Interview with Duo Philia, Part 1

This is the first of two parts to an interview with Duo Philia, a Montreal-based duo comprised of violinists Caroline Chéhadé and Ana Drobac. As the second half of our multi-installment series revolving around the work of violinist, composer, and Ovation Press editor Helmut Lipsky, these two parts will explore both the musical lives of Caroline and Ana and their involvement in collaborating with Mr. Lipsky and recording his music.
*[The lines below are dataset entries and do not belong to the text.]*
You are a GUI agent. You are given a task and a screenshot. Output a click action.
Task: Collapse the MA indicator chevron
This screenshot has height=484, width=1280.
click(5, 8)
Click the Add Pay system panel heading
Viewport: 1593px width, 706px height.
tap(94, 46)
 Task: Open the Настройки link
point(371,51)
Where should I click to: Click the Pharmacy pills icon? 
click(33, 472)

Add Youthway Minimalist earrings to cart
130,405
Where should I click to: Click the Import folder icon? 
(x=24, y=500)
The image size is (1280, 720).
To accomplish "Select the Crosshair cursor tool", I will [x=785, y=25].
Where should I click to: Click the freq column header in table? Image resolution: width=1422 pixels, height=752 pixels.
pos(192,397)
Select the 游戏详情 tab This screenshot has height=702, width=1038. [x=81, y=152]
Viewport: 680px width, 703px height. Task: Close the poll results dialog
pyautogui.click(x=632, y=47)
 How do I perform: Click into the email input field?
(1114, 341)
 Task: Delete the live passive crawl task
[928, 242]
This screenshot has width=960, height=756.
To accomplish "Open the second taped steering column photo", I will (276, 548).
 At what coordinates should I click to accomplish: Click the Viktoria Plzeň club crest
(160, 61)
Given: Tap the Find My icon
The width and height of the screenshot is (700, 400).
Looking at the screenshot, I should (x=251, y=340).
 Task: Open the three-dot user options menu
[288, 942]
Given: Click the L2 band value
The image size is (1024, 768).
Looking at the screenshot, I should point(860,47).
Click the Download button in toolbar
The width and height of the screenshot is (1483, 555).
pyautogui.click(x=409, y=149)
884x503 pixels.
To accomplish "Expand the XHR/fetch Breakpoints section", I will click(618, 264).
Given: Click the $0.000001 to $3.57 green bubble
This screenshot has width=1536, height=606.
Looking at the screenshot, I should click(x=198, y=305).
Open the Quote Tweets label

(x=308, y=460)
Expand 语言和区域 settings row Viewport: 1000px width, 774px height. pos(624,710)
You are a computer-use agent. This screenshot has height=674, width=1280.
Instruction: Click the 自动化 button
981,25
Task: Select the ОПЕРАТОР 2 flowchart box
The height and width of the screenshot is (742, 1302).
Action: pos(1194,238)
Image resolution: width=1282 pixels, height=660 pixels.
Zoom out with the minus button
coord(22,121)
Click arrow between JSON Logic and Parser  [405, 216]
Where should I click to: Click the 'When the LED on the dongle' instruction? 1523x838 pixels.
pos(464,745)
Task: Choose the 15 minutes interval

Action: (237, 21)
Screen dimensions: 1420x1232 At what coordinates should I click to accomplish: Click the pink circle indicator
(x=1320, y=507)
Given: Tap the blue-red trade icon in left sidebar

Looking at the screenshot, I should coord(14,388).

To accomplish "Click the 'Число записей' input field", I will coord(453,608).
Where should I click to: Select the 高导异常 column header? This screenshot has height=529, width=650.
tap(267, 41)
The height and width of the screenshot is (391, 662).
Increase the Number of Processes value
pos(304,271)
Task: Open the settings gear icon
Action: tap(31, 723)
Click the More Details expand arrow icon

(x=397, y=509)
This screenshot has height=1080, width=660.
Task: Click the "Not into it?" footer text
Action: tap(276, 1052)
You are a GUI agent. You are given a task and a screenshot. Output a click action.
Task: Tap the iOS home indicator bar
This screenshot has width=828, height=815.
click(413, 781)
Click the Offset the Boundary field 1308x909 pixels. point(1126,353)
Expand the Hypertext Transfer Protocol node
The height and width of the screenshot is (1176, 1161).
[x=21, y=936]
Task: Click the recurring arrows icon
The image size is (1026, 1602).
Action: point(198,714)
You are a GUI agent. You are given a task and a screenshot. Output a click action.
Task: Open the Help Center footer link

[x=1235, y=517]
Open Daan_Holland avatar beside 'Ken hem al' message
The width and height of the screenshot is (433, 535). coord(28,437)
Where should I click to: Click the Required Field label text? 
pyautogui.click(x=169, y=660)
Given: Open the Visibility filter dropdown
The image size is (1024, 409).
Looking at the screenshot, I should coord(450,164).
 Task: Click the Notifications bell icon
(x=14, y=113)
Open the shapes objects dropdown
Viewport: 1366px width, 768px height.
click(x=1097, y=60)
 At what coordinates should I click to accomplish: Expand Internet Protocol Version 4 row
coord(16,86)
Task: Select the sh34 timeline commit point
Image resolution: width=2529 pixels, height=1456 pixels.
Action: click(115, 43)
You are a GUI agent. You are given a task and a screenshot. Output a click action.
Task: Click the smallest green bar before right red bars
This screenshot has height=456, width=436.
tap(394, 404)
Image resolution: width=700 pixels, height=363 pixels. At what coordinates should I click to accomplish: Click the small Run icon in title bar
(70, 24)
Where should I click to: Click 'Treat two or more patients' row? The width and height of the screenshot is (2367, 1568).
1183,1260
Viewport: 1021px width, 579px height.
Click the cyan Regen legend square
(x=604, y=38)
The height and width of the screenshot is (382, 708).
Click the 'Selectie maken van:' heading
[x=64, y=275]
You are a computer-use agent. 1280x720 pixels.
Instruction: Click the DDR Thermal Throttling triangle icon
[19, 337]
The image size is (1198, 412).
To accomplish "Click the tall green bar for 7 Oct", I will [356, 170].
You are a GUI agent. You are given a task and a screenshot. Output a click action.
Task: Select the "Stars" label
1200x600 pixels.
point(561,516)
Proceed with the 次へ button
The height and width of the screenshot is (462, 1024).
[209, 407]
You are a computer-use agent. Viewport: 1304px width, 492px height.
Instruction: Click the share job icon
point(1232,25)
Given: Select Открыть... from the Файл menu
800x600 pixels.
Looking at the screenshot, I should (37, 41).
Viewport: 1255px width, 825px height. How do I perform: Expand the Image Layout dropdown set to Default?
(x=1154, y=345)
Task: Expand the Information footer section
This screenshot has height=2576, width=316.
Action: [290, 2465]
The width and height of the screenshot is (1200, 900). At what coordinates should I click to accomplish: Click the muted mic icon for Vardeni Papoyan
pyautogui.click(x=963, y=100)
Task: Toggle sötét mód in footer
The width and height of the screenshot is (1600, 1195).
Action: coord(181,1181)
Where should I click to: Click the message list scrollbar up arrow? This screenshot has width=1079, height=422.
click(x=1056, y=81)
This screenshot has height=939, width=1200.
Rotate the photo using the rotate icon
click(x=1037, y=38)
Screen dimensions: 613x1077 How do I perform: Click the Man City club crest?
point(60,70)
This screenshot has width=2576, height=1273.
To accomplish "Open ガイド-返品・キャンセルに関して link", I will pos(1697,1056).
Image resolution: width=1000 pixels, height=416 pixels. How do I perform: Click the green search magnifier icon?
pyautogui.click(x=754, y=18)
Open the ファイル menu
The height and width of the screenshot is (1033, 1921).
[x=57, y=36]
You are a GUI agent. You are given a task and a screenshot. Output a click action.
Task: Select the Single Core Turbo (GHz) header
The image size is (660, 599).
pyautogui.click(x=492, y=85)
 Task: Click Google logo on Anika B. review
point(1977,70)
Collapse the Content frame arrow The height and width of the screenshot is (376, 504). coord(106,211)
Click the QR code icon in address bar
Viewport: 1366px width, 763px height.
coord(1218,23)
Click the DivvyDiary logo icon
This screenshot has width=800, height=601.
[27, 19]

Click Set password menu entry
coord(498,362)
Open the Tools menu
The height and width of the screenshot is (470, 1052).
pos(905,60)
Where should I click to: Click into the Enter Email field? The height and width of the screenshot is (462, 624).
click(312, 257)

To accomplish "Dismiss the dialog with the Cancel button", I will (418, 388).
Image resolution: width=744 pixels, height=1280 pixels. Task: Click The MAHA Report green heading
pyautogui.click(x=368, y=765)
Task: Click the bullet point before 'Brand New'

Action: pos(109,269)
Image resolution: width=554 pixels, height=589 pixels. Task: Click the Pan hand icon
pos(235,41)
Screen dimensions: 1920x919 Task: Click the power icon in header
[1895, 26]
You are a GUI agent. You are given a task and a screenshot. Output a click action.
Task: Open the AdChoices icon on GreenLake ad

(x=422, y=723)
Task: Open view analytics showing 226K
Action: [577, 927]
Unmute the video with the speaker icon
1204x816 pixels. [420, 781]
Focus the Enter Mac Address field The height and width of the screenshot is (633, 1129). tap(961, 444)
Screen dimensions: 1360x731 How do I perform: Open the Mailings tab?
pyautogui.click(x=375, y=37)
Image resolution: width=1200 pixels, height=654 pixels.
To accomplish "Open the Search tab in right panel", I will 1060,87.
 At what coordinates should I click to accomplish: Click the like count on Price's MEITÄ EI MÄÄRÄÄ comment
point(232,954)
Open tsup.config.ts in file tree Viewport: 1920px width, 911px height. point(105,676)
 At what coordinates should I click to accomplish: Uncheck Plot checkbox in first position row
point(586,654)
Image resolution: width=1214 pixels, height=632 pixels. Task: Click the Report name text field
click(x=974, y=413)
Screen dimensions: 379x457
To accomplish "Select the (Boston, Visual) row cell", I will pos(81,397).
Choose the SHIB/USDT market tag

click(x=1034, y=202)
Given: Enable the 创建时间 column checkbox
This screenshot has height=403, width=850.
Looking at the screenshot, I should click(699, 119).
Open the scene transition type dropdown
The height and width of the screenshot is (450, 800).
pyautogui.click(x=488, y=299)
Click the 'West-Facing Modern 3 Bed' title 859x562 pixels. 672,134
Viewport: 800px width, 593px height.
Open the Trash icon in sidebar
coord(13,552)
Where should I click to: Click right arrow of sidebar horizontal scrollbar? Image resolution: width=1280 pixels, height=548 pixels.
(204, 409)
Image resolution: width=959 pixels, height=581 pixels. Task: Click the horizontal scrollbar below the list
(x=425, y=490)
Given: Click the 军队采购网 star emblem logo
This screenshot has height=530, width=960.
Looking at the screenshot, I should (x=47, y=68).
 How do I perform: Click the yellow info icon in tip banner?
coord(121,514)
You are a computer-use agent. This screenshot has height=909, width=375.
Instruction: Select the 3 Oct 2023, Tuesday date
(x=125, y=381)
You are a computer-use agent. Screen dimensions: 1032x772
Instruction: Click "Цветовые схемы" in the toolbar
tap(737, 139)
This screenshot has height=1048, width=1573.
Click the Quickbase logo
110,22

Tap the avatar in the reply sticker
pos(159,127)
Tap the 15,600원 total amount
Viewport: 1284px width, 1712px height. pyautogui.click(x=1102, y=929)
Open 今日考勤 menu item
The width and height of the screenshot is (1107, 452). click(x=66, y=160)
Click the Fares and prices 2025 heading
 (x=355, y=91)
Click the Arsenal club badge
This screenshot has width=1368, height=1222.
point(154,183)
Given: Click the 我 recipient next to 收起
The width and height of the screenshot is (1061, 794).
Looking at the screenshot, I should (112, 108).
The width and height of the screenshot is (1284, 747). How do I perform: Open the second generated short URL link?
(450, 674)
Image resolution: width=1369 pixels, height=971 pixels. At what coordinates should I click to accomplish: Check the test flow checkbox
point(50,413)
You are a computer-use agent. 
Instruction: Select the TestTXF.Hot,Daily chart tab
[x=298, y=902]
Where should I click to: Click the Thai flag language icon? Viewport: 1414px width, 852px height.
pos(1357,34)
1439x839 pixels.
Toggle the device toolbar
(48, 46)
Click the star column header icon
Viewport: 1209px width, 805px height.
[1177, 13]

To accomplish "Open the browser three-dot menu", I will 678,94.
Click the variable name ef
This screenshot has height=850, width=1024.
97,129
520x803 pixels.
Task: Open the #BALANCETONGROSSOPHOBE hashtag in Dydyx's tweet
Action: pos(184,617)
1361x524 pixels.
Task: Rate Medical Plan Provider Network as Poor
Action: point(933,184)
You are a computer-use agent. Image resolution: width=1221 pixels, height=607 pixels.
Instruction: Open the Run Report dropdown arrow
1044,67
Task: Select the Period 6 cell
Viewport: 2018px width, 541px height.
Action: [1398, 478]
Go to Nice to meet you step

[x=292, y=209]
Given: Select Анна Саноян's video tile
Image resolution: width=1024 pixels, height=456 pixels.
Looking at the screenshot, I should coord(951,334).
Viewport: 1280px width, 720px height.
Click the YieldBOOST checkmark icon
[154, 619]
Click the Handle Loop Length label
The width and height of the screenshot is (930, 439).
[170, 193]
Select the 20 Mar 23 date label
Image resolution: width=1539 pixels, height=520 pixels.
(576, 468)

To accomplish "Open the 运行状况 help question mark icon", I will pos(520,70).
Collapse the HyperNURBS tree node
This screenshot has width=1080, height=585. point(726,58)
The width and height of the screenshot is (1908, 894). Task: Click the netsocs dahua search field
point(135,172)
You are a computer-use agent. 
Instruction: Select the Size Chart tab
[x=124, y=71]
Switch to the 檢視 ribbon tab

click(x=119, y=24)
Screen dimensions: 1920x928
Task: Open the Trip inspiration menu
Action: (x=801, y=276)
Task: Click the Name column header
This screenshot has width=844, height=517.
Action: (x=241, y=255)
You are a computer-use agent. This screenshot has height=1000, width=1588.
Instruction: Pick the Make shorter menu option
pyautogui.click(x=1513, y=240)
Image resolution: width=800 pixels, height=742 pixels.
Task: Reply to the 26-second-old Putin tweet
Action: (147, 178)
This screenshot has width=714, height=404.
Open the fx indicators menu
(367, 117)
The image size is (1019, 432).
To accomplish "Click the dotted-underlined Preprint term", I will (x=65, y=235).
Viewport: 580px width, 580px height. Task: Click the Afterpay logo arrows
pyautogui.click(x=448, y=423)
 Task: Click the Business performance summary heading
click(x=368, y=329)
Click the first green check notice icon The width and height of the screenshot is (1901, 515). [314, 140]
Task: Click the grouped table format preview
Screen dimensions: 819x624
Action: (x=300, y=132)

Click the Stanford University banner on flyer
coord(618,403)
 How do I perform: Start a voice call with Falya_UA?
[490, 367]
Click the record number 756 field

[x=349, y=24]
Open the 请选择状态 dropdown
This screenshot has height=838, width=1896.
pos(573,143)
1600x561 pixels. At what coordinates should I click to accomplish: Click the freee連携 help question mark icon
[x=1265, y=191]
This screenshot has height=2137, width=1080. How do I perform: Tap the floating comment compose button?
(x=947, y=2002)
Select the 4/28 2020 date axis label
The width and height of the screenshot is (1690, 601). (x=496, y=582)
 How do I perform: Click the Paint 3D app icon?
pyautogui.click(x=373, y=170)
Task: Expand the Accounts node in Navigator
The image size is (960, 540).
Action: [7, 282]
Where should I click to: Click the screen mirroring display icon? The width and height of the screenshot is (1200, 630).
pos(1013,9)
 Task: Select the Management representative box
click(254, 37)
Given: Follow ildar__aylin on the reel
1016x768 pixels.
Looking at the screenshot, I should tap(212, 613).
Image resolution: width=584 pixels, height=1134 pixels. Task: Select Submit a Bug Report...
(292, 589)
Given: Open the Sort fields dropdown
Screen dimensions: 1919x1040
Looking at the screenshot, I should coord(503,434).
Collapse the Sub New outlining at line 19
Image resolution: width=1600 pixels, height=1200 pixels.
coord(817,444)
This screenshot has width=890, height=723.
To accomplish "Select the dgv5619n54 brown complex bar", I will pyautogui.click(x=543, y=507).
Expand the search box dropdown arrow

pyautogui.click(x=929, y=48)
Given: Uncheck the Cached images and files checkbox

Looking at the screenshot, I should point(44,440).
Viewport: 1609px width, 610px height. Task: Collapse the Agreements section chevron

In the first part of the interview with Helmut Lipsky you got a glimpse of Caroline and Ana’s playing through several videos, including their performance of Fiesta! shown again here (immediately below). Enjoy this interview with two fantastic and creative musicians!
Colin Cronin, Creative Director

About Caroline Chéhadé: Hailed by La Presse as “a true violinist with a clear and complete technique and good sonority,” Ms. Chéhadé is a grand prize winner in numerous solo competitions, including the Prix d’Europe. She has appeared as a soloist with the Orchestre Métropolitain du Grand Montréal, I Musici de Montréal and the Timisoara Philharmonic Orchestra in Roumania. Ms. Chéhadé graduated with the Prix avec Grande Distinction from the Montreal Conservatory of Music and holds degrees from the Manhattan School of Music and Mannes College. She has studied with Anne Robert and Lucie Robert. She performed for three years on the Windsor-Weinstein Stradivari of 1717 on loan from the Canada Council for the Arts. Ms. Chéhadé is dedicated to the musical and personal development of young musicians, inspiring them to find their own special relationship to their instrument. For Chéhadé, music performance is an expression of the soul and an offering of beauty and truth.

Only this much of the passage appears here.